A instituição argumenta
que o apartamento funcional da petista é de propriedade da Casa e, por isso,
está sujeito à mesma imunidade. Além disso, segundo a petição, seria impossível
dissociar a titularidade dos documentos, objetos e bens apreendidos na
residência de um casal, portanto, a senadora seria atingida pelo ato.
O juiz defendeu a
legalidade da decisão. "Noutras palavras, ainda que o apartamento
funcional pertença ao Senado Federal, seria, no máximo, um bem público federal.

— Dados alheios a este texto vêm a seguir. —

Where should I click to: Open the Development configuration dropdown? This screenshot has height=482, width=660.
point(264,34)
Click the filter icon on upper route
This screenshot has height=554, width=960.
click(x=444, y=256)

E é sabido que não existem restrições legais para determinações de busca e
apreensão em imóveis públicos federais. Não é o apartamento funcional que tem
foro por prerrogativa de função. É a senadora da república que tem foro por
prerrogativa de função", escreveu.
"Não houve
qualquer determinação nesta primeira instância contra a senadora da República
nem contra qualquer outro representante da nação na legislatura. [...] Também
resta mais uma vez repetir à exaustão que este juízo de primeira instância não
pretendeu de forma alguma policiar o parlamento brasileiro", completou.
Ex-ministro dos
governos Lula e Dilma, Paulo Bernardo foi preso nesta quinta (23) na Operação
Custo Brasil, um desdobramento da Lava Jato. O petista é acusado de ter se
beneficiado de propina de contratos do Ministério do Planejamento que
perduraram de 2010 a 2015.
A senadora não foi
alvo da operação, mas ela é investigada no Supremo em um inquérito conexo com o
caso envolvendo seu marido. Segundo investigadores, eventuais provas do caso
Bernardo deverão ser usadas nas investigações da senadora no STF.